#### EXERCISE INSTRUCTIONS
Below are the records; retype each one exactly.

#### RECORDS SHOWN
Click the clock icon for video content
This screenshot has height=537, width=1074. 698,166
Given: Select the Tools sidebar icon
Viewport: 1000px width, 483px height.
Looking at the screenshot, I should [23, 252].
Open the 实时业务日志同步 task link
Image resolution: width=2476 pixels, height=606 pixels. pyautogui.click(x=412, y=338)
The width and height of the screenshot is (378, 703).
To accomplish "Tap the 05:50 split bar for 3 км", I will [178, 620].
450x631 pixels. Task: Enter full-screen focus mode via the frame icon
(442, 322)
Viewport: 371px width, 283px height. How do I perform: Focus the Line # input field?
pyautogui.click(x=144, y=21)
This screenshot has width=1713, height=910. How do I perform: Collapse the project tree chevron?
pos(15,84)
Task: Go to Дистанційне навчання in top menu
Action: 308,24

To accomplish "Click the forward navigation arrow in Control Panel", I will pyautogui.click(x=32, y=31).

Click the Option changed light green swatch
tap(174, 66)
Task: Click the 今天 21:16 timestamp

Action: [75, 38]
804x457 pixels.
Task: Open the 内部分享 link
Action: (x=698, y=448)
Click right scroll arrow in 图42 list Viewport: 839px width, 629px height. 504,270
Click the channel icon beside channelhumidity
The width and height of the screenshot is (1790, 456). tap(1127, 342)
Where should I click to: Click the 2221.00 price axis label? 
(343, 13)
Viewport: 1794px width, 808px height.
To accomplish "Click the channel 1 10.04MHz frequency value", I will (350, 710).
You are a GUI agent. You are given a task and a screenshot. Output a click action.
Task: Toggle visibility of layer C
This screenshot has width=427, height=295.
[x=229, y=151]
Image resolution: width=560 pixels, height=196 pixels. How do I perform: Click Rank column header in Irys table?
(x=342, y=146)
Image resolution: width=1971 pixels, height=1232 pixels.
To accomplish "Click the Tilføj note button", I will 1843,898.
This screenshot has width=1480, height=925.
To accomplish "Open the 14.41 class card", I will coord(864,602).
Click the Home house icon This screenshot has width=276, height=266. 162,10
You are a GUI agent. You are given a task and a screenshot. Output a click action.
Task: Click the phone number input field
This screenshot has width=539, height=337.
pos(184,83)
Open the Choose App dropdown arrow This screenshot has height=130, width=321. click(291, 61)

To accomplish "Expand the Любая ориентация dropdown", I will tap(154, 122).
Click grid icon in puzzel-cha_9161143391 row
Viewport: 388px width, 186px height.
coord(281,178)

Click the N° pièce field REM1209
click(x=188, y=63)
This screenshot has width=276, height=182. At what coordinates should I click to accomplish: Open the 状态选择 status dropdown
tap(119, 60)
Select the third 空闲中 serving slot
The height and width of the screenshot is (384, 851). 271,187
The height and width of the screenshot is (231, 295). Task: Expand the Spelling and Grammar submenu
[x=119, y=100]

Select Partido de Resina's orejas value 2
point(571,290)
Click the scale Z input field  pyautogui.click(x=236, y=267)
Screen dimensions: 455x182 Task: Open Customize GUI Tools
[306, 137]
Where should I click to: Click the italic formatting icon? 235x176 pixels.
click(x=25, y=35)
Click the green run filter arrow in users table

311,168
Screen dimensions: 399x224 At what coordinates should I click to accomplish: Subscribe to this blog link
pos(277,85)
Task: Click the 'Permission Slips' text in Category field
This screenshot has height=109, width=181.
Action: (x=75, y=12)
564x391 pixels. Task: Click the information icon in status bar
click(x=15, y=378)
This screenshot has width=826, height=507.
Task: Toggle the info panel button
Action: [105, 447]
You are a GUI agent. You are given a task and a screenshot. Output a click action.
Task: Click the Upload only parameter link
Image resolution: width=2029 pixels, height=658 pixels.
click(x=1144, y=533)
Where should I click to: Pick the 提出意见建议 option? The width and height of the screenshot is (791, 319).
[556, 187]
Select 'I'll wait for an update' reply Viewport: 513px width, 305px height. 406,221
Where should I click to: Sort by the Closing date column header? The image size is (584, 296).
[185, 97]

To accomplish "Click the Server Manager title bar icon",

#### YOUR SOLUTION
Click the clock icon for video content
This screenshot has height=537, width=1074. 698,166
Given: Select the Tools sidebar icon
Viewport: 1000px width, 483px height.
Looking at the screenshot, I should [23, 252].
Open the 实时业务日志同步 task link
Image resolution: width=2476 pixels, height=606 pixels. pyautogui.click(x=412, y=338)
The width and height of the screenshot is (378, 703).
To accomplish "Tap the 05:50 split bar for 3 км", I will [178, 620].
450x631 pixels. Task: Enter full-screen focus mode via the frame icon
(442, 322)
Viewport: 371px width, 283px height. How do I perform: Focus the Line # input field?
pyautogui.click(x=144, y=21)
This screenshot has width=1713, height=910. How do I perform: Collapse the project tree chevron?
pos(15,84)
Task: Go to Дистанційне навчання in top menu
Action: 308,24

To accomplish "Click the forward navigation arrow in Control Panel", I will pyautogui.click(x=32, y=31).

Click the Option changed light green swatch
tap(174, 66)
Task: Click the 今天 21:16 timestamp

Action: [75, 38]
804x457 pixels.
Task: Open the 内部分享 link
Action: (x=698, y=448)
Click right scroll arrow in 图42 list Viewport: 839px width, 629px height. 504,270
Click the channel icon beside channelhumidity
The width and height of the screenshot is (1790, 456). tap(1127, 342)
Where should I click to: Click the 2221.00 price axis label? 
(343, 13)
Viewport: 1794px width, 808px height.
To accomplish "Click the channel 1 10.04MHz frequency value", I will (350, 710).
You are a GUI agent. You are given a task and a screenshot. Output a click action.
Task: Toggle visibility of layer C
This screenshot has width=427, height=295.
[x=229, y=151]
Image resolution: width=560 pixels, height=196 pixels. How do I perform: Click Rank column header in Irys table?
(x=342, y=146)
Image resolution: width=1971 pixels, height=1232 pixels.
To accomplish "Click the Tilføj note button", I will 1843,898.
This screenshot has width=1480, height=925.
To accomplish "Open the 14.41 class card", I will coord(864,602).
Click the Home house icon This screenshot has width=276, height=266. 162,10
You are a GUI agent. You are given a task and a screenshot. Output a click action.
Task: Click the phone number input field
This screenshot has width=539, height=337.
pos(184,83)
Open the Choose App dropdown arrow This screenshot has height=130, width=321. click(291, 61)

To accomplish "Expand the Любая ориентация dropdown", I will tap(154, 122).
Click grid icon in puzzel-cha_9161143391 row
Viewport: 388px width, 186px height.
coord(281,178)

Click the N° pièce field REM1209
click(x=188, y=63)
This screenshot has width=276, height=182. At what coordinates should I click to accomplish: Open the 状态选择 status dropdown
tap(119, 60)
Select the third 空闲中 serving slot
The height and width of the screenshot is (384, 851). 271,187
The height and width of the screenshot is (231, 295). Task: Expand the Spelling and Grammar submenu
[x=119, y=100]

Select Partido de Resina's orejas value 2
point(571,290)
Click the scale Z input field  pyautogui.click(x=236, y=267)
Screen dimensions: 455x182 Task: Open Customize GUI Tools
[306, 137]
Where should I click to: Click the italic formatting icon? 235x176 pixels.
click(x=25, y=35)
Click the green run filter arrow in users table

311,168
Screen dimensions: 399x224 At what coordinates should I click to accomplish: Subscribe to this blog link
pos(277,85)
Task: Click the 'Permission Slips' text in Category field
This screenshot has height=109, width=181.
Action: (x=75, y=12)
564x391 pixels. Task: Click the information icon in status bar
click(x=15, y=378)
This screenshot has width=826, height=507.
Task: Toggle the info panel button
Action: [105, 447]
You are a GUI agent. You are given a task and a screenshot. Output a click action.
Task: Click the Upload only parameter link
Image resolution: width=2029 pixels, height=658 pixels.
click(x=1144, y=533)
Where should I click to: Pick the 提出意见建议 option? The width and height of the screenshot is (791, 319).
[556, 187]
Select 'I'll wait for an update' reply Viewport: 513px width, 305px height. 406,221
Where should I click to: Sort by the Closing date column header? The image size is (584, 296).
[185, 97]

To accomplish "Click the Server Manager title bar icon",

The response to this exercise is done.